→ **Given data**:
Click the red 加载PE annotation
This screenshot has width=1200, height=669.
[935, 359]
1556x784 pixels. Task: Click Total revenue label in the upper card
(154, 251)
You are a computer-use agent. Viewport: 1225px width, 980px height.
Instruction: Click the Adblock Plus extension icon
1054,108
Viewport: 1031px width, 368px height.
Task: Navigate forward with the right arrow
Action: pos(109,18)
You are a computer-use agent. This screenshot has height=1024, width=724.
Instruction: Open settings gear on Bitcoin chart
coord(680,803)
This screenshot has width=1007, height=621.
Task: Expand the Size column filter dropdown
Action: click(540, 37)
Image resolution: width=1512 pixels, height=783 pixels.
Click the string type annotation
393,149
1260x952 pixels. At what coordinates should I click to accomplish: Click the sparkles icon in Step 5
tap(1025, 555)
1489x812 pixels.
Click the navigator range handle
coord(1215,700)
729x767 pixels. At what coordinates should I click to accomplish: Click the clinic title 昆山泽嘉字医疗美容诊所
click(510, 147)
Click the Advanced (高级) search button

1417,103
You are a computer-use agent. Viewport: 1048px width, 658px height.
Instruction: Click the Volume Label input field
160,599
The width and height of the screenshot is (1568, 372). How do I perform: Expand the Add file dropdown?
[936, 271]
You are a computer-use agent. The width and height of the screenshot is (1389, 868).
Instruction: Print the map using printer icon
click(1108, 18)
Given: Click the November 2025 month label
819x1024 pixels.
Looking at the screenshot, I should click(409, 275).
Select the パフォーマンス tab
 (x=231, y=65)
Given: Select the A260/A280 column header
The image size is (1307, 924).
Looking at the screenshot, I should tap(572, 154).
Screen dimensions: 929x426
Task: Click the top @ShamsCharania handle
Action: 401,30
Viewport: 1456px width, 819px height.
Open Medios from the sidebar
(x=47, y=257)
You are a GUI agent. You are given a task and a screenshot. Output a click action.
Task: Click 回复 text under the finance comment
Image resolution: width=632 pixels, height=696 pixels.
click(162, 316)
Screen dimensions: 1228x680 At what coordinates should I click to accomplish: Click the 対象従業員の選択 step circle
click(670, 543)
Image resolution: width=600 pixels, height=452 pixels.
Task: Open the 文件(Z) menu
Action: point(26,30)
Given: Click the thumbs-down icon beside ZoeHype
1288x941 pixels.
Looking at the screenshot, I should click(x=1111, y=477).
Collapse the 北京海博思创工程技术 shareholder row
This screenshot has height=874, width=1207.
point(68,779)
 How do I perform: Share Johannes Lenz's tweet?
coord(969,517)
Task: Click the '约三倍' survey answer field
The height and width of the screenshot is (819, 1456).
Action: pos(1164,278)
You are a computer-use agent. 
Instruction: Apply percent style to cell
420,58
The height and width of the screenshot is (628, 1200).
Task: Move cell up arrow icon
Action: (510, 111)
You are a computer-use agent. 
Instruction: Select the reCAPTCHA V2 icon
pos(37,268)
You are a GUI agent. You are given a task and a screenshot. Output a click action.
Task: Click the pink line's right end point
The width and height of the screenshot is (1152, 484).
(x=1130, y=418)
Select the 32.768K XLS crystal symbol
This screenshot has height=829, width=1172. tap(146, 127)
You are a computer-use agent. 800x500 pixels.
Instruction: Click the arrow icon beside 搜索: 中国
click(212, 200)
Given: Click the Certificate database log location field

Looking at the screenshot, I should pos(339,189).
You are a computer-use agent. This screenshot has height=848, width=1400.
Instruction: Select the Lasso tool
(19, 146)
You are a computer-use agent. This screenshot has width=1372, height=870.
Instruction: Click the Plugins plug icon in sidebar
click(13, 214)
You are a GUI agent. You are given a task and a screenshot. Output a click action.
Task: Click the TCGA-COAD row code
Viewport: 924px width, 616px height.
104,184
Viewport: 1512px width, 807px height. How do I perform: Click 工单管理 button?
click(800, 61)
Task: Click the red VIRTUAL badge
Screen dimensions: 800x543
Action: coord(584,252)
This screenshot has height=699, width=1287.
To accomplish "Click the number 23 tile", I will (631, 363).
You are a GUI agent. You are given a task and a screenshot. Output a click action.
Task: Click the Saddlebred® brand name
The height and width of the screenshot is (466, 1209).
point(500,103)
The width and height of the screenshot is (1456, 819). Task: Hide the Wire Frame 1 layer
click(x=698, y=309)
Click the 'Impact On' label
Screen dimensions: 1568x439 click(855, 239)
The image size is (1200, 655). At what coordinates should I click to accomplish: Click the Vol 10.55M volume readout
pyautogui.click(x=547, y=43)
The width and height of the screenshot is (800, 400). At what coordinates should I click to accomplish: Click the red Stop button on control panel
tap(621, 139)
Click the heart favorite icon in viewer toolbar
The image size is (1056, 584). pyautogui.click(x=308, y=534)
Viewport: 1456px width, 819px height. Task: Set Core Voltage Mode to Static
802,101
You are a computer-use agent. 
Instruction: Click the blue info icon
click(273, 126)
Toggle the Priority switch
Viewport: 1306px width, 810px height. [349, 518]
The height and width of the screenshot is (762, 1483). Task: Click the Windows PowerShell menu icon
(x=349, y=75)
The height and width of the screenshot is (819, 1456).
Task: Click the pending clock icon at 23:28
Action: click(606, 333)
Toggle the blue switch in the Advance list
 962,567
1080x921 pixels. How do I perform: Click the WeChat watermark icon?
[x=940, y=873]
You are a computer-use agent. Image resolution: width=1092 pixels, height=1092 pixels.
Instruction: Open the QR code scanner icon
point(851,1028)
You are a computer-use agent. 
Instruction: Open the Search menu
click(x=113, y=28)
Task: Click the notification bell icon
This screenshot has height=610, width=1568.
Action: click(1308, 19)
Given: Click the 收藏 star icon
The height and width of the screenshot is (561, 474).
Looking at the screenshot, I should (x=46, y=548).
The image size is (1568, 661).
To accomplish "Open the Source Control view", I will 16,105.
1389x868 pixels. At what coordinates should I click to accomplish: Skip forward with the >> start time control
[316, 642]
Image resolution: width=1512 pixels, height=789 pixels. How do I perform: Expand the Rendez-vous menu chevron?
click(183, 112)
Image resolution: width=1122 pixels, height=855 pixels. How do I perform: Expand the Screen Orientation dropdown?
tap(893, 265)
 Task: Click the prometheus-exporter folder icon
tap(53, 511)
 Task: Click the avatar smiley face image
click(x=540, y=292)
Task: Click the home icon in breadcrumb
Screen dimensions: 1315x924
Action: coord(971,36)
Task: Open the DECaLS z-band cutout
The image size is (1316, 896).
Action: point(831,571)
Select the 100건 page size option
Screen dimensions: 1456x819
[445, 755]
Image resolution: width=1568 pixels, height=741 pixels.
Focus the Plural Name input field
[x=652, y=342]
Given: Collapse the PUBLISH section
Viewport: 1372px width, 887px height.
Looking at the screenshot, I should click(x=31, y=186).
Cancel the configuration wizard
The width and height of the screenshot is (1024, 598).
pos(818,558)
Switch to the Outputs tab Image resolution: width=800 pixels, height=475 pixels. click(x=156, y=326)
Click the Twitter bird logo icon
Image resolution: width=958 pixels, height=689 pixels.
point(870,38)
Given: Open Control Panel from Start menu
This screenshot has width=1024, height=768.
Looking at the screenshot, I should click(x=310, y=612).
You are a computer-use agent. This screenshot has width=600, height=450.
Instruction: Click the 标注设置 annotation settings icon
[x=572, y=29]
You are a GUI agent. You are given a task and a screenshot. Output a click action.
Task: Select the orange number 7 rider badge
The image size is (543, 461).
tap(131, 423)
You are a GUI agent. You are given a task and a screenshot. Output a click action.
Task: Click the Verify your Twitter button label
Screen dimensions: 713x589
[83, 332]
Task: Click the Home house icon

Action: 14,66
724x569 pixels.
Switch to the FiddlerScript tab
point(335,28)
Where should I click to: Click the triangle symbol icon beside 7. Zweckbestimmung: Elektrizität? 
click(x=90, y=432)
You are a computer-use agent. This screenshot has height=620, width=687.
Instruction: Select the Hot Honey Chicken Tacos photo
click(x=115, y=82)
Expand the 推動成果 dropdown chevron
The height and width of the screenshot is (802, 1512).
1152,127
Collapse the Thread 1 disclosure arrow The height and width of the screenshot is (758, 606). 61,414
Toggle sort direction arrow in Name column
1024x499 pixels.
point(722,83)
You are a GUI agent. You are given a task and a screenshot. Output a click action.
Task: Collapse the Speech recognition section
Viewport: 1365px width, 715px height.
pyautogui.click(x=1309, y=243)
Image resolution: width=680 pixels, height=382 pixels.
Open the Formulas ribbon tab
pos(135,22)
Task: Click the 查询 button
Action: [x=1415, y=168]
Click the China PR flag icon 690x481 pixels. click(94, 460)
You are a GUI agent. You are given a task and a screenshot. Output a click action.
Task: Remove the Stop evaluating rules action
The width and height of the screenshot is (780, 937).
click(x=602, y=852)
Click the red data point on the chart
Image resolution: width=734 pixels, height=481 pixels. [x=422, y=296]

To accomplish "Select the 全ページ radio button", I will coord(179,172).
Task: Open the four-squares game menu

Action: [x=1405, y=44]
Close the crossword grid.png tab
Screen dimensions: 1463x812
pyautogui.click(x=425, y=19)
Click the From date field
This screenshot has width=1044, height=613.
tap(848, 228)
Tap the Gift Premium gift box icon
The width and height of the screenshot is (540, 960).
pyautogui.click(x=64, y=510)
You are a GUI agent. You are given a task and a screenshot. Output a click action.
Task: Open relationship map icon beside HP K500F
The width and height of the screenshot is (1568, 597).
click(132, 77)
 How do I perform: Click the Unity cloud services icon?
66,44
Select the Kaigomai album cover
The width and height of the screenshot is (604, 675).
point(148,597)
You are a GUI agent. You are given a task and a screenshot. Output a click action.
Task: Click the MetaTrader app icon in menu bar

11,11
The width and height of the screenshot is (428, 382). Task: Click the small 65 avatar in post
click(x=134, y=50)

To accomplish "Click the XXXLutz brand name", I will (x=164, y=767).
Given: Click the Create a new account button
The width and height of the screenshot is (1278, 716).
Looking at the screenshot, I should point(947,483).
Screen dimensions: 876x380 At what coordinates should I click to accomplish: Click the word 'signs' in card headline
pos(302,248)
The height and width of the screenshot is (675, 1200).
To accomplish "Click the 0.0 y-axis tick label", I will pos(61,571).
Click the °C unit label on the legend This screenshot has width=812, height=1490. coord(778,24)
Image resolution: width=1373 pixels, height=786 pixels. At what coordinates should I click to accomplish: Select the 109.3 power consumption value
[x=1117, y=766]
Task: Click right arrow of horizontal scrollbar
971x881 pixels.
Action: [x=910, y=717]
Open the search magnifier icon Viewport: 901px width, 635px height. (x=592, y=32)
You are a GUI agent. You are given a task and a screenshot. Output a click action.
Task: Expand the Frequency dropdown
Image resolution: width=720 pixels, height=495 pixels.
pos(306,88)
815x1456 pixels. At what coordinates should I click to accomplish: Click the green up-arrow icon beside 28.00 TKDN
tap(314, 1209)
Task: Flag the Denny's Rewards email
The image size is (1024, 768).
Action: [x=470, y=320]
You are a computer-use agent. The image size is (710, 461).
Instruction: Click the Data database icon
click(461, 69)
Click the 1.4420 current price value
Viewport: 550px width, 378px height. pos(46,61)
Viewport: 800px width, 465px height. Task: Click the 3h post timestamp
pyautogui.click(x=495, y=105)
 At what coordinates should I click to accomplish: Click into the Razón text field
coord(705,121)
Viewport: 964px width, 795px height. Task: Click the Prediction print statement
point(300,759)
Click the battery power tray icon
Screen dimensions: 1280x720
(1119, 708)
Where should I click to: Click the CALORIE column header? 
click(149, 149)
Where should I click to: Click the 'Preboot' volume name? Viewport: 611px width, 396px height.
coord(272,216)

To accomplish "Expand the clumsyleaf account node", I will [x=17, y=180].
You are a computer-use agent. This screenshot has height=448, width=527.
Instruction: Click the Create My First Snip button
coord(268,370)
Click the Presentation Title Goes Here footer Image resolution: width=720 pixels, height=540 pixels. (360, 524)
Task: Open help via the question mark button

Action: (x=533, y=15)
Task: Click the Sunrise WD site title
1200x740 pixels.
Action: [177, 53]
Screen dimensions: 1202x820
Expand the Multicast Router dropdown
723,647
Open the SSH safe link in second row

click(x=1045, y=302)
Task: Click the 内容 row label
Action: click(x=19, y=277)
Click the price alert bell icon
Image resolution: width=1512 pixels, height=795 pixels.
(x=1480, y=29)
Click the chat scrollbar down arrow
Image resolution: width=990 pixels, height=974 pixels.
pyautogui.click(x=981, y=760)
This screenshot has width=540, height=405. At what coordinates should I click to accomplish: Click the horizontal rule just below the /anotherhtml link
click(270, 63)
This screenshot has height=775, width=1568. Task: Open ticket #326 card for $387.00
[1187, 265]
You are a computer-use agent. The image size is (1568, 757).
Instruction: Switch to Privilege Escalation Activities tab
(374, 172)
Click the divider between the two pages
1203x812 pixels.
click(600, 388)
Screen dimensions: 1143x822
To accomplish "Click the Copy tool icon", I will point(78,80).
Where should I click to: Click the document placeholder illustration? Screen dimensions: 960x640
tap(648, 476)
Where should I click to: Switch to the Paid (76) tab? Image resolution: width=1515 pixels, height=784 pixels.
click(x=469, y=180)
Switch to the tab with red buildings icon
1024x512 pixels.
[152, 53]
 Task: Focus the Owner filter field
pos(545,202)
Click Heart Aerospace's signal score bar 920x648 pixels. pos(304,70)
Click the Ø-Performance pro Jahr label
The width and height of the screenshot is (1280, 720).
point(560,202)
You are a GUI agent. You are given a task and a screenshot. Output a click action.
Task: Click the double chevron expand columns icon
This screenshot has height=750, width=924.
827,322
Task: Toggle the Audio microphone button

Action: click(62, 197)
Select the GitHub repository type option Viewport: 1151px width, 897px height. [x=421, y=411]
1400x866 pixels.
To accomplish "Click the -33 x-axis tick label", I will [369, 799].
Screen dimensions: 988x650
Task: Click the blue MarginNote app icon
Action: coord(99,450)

→ **Task objective**: Can you retype the stretch of the material above from the line containing "Click the red data point on the chart" through the line containing "Action: [x=910, y=717]", both included, reproducing each line character for character?

→ **Written reply**:
Click the red data point on the chart
Image resolution: width=734 pixels, height=481 pixels. [x=422, y=296]

To accomplish "Select the 全ページ radio button", I will coord(179,172).
Task: Open the four-squares game menu

Action: [x=1405, y=44]
Close the crossword grid.png tab
Screen dimensions: 1463x812
pyautogui.click(x=425, y=19)
Click the From date field
This screenshot has width=1044, height=613.
tap(848, 228)
Tap the Gift Premium gift box icon
The width and height of the screenshot is (540, 960).
pyautogui.click(x=64, y=510)
You are a GUI agent. You are given a task and a screenshot. Output a click action.
Task: Open relationship map icon beside HP K500F
The width and height of the screenshot is (1568, 597).
click(132, 77)
 How do I perform: Click the Unity cloud services icon?
66,44
Select the Kaigomai album cover
The width and height of the screenshot is (604, 675).
point(148,597)
You are a GUI agent. You are given a task and a screenshot. Output a click action.
Task: Click the MetaTrader app icon in menu bar

11,11
The width and height of the screenshot is (428, 382). Task: Click the small 65 avatar in post
click(x=134, y=50)

To accomplish "Click the XXXLutz brand name", I will (x=164, y=767).
Given: Click the Create a new account button
The width and height of the screenshot is (1278, 716).
Looking at the screenshot, I should point(947,483).
Screen dimensions: 876x380 At what coordinates should I click to accomplish: Click the word 'signs' in card headline
pos(302,248)
The height and width of the screenshot is (675, 1200).
To accomplish "Click the 0.0 y-axis tick label", I will pos(61,571).
Click the °C unit label on the legend This screenshot has width=812, height=1490. coord(778,24)
Image resolution: width=1373 pixels, height=786 pixels. At what coordinates should I click to accomplish: Select the 109.3 power consumption value
[x=1117, y=766]
Task: Click right arrow of horizontal scrollbar
971x881 pixels.
Action: [x=910, y=717]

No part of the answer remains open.